◆ **PROBLEM 1**:
In the article on Tim Harris, how much money did Harris raise for the November 1998 election?
◆ **PROBLEM 2**:
Name every person other than Tim Harris who appears by name in the article on Tim Harris.
◆ **PROBLEM 3**:
Using the article on Tim Harris, decide whether each statement agrees with it: (a) Harris graduated from a law program at Oral Roberts University in 1986. (b) The Tulsa Police Department backed Richardson in the November 1998 election. (c) Harris campaigned for Oklahoma's 1st congressional district in 2018. Answer yes or no for each and quote the deciding words.

Tulsa County District Attorney
- In office January 1998 – December 31, 2014
- Preceded by: Charles L. "Chuck" Richardson
- Succeeded by: Steve Kunzweiler

Personal details
- Party: Republican
- Education: Oral Roberts University (J.D.)

= Tim Harris (attorney) =

United States Attorney

Tim Harris is an American attorney and politician who served as the District Attorney for Tulsa County from January 1999 to December 31, 2014. Before his election in 1998, Harris had worked as a prosecutor for the Tulsa County District Attorney's office and briefly served as the interim District Attorney for Tulsa County between the death of David L. Moss and the appointment of Bill LaFortune in 1995. In the late 2010s and early 2020s, Harris's tenure received new attention after some of the convictions from his tenure were overturned, including being a subject in an episode of Dateline NBC.

Harris has twice campaigned for another office since leaving the District Attorney's office: first for Oklahoma's 1st congressional district in 2018 and later for Tulsa Public Schools school board in 2022. He is now the chief council for the Tulsa County Sheriff's Office.

== Tulsa District Attorney's office ==
Harris was the longest serving District Attorney ("DA") in Tulsa History. He first joined the office immediately after graduating from Oral Roberts University from a law program (now defunct, after lasting 7 years) in 1986 and worked in the office for 12 years until his election in 1998.

===First election===
Harris was first appointed as Interim DA for Tulsa County in 1995 after the death of DA David L. Moss., where he served until Bill LaFortune was appointed to the position by Governor Frank Keating in December of that year. Lafortune held the position until he resigned in May 1998 and Keating appointed Chuck Richardson as his successor in June 1998. Richardson's father had donated thousands to Keating's campaign for governor. The Tulsa Police Department thought Richardson had acted "too zealously" as a defense attorney and backed Harris in the November election for a full term against Richardson. Despite Harris only raising $30,000 to Richardson's $117,000, he won the November 1998 election and took office in January 1999.

◆ **SUPPLIED INFORMATION**:
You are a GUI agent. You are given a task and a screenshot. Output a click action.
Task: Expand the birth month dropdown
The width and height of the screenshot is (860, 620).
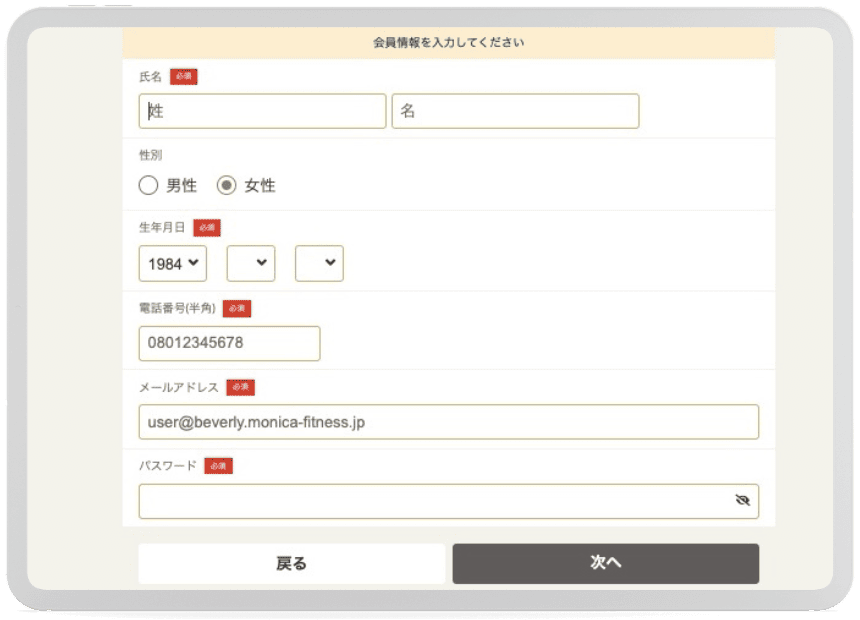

◆ **EXPECTED OUTPUT 1**:
$30,000

◆ **EXPECTED OUTPUT 2**:
Charles L. "Chuck" Richardson, Steve Kunzweiler, David L. Moss, Bill LaFortune, Frank Keating

◆ **EXPECTED OUTPUT 3**:
(a) Yes: "graduating from Oral Roberts University from a law program (now defunct, after lasting 7 years) in 1986"
(b) No: "backed Harris in the November election for a full term against Richardson"
(c) Yes: "first for Oklahoma's 1st congressional district in 2018"